I am not exactly familiar with Actors, but assuming that the tightest loop is indeed loop
you could avoid passing function f
as argument.
For one, applications of passed functions cannot take advantage of the strictness of the actual passed function. Rather, code generation must assume conservatively that the passed function takes its arguments lazily and returns a lazy result.
Second, in our case you use f
really just once here, so one can inline it. (This is how it is done in the scala code in the article you linked.)
Look at the code generated for the tail recursion in the following sample code that mimics yours:
test b c = loop 100 0 f
where
loop 0 !acc f = acc
loop n !acc f = loop (n-1) (acc + f (acc-1) (acc+1)) f -- tail recursion
f x y = 2*x + 7*y
We get there:
// arg2$f is the accumulator
arg$2 = arg$2f + (int)frege.runtime.Delayed.<java.lang.Integer>forced(
f_3237.apply(PreludeBase.INum_Int._minusƒ.apply(arg$2f, 1)).apply(
PreludeBase.INum_Int._plusƒ.apply(arg$2f, 1)
).result()
);
You see here that f
is called lazily which causes all the argument expressios to also be computed lazily. Note the number of method calls this requires!
In your case the code should still be something like:
(double)Delayed.<Double>forced(f.apply(acc).apply(curr).result())
This means, two closures are build with the boxed values acc and curr and then the result is computed, i.e. the function f
gets called with the unboxed arguments, and the result gets again boxed, just to get unboxed again (forced) for the next loop.
Now compare the following, where we just do not pass f
but call it directly:
test b c = loop 100 0
where
loop 0 !acc = acc
loop n !acc = loop (n-1) (acc + f (acc-1) (acc+1))
f x y = 2*x + 7*y
We get:
arg$2 = arg$2f + f(arg$2f - 1, arg$2f + 1);
Much better!
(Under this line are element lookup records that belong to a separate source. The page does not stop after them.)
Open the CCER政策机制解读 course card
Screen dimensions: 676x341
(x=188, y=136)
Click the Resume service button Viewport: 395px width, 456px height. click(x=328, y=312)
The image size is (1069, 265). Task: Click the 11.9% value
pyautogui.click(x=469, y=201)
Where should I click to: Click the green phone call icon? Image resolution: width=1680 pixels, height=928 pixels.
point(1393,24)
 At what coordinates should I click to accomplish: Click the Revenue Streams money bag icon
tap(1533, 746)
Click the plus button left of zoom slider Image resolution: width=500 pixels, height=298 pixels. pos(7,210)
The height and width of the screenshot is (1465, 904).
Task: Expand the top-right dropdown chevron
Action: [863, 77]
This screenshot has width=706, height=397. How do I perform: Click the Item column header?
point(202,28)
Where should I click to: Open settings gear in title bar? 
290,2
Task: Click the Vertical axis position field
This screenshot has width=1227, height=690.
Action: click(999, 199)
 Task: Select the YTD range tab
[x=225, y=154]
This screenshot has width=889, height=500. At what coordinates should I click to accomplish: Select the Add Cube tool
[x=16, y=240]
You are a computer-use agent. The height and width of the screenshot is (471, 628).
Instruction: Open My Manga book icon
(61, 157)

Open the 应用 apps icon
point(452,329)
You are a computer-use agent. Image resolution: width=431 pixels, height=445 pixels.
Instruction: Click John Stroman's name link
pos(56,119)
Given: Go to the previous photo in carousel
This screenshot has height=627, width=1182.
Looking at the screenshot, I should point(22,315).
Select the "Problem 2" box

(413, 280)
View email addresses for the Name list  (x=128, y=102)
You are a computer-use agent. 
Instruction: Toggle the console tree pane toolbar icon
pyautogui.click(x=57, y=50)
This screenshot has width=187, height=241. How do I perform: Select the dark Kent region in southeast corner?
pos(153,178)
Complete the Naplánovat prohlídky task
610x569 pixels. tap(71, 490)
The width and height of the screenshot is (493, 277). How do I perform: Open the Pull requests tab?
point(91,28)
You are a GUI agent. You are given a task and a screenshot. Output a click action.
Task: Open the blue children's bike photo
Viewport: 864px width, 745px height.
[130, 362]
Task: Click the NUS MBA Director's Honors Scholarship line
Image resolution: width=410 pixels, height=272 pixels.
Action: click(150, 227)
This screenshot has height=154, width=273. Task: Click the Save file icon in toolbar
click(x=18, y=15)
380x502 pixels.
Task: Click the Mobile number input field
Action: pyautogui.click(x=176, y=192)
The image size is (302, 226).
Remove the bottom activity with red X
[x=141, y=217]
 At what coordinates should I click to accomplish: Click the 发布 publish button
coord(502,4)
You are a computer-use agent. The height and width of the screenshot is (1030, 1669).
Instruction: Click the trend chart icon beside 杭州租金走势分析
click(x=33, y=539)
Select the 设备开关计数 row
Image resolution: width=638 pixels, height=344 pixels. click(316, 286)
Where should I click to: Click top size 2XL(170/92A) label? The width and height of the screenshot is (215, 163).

Finally, in the case above we can do without a function call at all:
loop n !acc = loop (n-1) (acc + f) where
f = 2*x + 7*y
x = acc-1
y = acc+1
And this gets:
final int y_3236 = arg$2f + 1;
final int x_3235 = arg$2f - 1;
...
arg$2 = arg$2f + ((2 * x_3235) + (7 * y_3236));
Please try this out and let us know what happens. The main boost in performance should come from not passing f
, whereas the inlining will probably be done in the JIT anyway.
The additional cost with fold
is probably because you also had to create some list before applying it.